Assignment
Lines in the entries below where the word "computer" shows up should each be copied.

[Pixel coordinate grounding data]

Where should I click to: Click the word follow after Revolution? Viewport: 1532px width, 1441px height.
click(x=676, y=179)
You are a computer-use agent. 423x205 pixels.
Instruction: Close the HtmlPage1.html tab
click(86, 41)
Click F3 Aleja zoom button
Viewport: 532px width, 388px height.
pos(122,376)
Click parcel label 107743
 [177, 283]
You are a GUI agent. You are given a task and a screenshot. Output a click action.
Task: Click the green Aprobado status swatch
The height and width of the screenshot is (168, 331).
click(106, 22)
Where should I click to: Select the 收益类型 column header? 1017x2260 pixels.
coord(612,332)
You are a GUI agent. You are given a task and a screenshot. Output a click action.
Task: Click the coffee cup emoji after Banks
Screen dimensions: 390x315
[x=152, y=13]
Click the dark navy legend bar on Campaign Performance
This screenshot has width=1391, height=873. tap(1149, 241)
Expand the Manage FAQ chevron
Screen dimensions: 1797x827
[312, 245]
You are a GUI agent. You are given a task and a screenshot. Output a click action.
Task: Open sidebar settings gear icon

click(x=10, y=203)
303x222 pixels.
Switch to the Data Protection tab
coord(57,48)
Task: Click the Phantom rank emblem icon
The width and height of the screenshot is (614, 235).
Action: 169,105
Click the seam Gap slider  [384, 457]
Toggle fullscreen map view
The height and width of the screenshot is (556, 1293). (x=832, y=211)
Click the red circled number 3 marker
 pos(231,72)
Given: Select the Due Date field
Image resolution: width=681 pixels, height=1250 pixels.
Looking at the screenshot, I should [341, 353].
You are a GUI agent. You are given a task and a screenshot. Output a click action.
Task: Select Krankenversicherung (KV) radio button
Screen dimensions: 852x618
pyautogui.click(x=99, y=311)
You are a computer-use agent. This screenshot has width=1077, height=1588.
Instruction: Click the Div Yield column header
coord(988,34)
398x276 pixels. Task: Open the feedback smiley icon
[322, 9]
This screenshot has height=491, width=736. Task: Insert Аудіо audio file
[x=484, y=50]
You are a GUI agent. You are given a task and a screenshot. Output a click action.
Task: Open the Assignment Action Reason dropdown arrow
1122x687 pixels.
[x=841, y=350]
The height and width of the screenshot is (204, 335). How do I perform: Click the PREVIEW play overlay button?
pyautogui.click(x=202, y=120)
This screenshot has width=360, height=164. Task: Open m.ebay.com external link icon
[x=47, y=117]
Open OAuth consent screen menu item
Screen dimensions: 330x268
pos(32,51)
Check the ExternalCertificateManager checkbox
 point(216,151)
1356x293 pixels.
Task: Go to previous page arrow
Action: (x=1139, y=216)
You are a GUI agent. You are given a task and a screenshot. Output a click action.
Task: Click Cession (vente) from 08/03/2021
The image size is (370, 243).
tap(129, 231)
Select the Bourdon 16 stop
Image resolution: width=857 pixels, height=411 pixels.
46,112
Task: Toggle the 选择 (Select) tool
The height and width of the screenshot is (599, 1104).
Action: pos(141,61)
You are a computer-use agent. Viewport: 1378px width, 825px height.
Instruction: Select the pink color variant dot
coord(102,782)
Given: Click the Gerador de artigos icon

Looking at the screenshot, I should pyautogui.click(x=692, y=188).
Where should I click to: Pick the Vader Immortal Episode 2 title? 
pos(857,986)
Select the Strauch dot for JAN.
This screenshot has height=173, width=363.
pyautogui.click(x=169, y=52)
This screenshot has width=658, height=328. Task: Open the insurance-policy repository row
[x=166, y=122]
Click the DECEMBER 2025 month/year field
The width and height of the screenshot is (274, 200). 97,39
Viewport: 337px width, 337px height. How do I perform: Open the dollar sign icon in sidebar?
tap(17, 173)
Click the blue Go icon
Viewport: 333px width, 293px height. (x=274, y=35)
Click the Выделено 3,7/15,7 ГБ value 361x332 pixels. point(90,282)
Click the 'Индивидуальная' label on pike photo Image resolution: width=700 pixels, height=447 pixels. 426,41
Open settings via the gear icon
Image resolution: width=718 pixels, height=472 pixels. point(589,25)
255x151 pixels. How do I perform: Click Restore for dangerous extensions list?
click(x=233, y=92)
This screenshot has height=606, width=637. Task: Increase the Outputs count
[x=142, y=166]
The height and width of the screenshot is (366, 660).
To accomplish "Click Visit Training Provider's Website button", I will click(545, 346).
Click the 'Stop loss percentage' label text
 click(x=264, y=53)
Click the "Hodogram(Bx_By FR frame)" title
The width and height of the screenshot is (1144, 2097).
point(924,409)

Answer box
You are a computer-use agent. 423x205 pixels.
You are a computer-use agent. This screenshot has width=1077, height=1588.
You are a computer-use agent. Viewport: 1378px width, 825px height.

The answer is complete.